State security forces in China have widened their crackdown on public dissent begun Feb. 17 after online calls for a “jasmine revolution” in China on the model of Tunisia and Egypt. Because calls for anti-government demonstrations each Sunday had originated outside China, in the U.S., the authorities used that as a pretext for ferreting out dissenters and electronically attacking access to websites.
More than 50 activists and artists are known to have been arrested or disappeared since February. Police have detained over 100 lawyers, those who have represented peasants, workers and activists in the past, to chill their ability to defend dissenters.
The most prominent opponent of the regime arrested so far, artist Ai Weiwei, is known not only for his design work on Beijing’s 2008 Olympic Stadium, but also as the son of poet Ai Qing, who spent decades jailed or exiled under Mao Zedong.

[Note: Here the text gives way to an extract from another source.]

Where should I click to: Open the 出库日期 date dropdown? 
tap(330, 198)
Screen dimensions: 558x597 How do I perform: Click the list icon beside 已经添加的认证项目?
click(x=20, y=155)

The forces of freedom in the Tunisian and Egyptian revolutions haunt the Chinese regime as well. It has long demonized ethnic Uyghurs in Xinjiang as “Muslim extremists” and executes opponents for “terrorist” acts. Repression continues over the young workers–including the unemployed–whose production has enriched the ruling class worldwide. Revolutions do not break out just because somebody sets a date for it, but the stifling of dissent indicates that the Party fears the timetable of the Chinese masses.